Records supplied -
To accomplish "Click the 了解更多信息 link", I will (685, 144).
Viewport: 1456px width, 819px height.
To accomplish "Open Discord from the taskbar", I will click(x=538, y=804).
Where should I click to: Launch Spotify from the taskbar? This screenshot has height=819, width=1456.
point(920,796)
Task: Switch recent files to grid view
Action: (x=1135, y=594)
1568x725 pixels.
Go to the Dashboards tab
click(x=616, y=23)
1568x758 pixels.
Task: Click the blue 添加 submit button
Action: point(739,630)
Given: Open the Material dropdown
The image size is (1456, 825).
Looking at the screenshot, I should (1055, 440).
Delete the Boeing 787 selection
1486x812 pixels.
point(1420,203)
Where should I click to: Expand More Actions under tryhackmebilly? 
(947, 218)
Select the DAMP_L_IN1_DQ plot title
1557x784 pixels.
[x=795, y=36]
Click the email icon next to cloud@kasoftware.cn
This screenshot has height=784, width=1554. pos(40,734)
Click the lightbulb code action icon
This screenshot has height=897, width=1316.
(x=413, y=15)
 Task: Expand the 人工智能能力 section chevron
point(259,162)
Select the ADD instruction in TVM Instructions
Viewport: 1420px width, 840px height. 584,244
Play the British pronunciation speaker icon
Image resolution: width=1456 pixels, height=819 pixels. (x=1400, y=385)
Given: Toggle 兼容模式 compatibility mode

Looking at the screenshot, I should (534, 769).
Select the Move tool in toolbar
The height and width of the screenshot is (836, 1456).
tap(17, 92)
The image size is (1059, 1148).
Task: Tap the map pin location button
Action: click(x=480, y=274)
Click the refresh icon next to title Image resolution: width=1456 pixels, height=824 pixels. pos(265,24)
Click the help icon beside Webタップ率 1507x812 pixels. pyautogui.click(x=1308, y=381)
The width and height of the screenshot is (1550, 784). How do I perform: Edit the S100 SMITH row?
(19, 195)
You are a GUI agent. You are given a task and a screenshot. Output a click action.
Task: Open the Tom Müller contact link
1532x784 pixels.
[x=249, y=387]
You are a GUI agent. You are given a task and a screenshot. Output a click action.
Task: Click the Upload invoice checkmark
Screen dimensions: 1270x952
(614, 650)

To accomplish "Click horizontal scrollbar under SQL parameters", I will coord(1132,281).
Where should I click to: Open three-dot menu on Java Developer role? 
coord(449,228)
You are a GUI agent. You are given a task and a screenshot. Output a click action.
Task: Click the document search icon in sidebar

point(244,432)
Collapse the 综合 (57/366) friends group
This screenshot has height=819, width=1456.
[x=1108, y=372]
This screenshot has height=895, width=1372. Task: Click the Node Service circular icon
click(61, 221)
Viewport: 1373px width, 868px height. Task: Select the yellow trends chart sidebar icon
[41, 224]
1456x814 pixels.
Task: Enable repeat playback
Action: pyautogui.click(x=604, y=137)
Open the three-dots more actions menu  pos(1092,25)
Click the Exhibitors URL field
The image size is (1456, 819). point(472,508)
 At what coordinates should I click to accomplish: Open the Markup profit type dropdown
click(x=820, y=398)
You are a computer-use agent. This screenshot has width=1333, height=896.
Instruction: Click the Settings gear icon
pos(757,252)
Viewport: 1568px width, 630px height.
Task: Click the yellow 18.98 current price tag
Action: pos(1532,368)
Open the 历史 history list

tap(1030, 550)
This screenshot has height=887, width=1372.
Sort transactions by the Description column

Task details - Which of the lines above contain "will"? Return them all.

Response for this exercise -
To accomplish "Click the 了解更多信息 link", I will (685, 144).
To accomplish "Open Discord from the taskbar", I will click(x=538, y=804).
To accomplish "Click horizontal scrollbar under SQL parameters", I will coord(1132,281).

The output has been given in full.